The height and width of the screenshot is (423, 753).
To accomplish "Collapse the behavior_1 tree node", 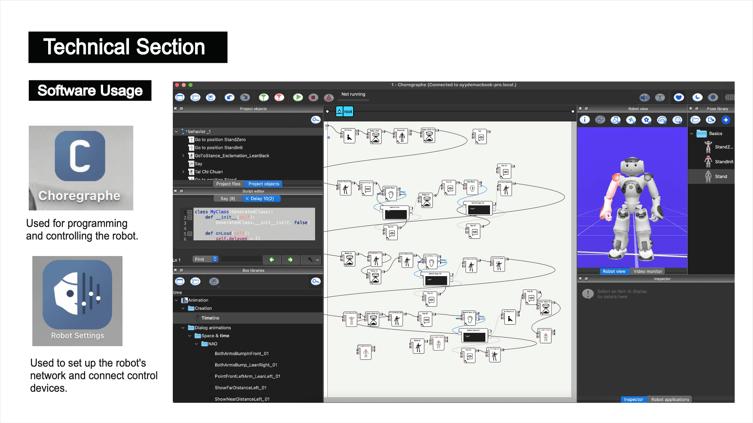I will click(176, 131).
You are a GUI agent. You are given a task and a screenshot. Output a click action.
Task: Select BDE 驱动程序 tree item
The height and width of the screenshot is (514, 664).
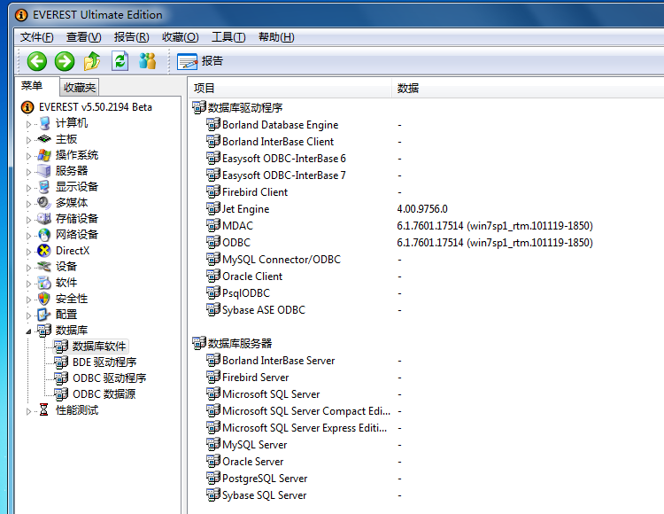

....

◆ DO THIS
Please gather each line in the items above that contains the word "width", and copy those lines unchanged.

◆ RESULT FOR THIS TASK
The height and width of the screenshot is (423, 753).
The height and width of the screenshot is (514, 664).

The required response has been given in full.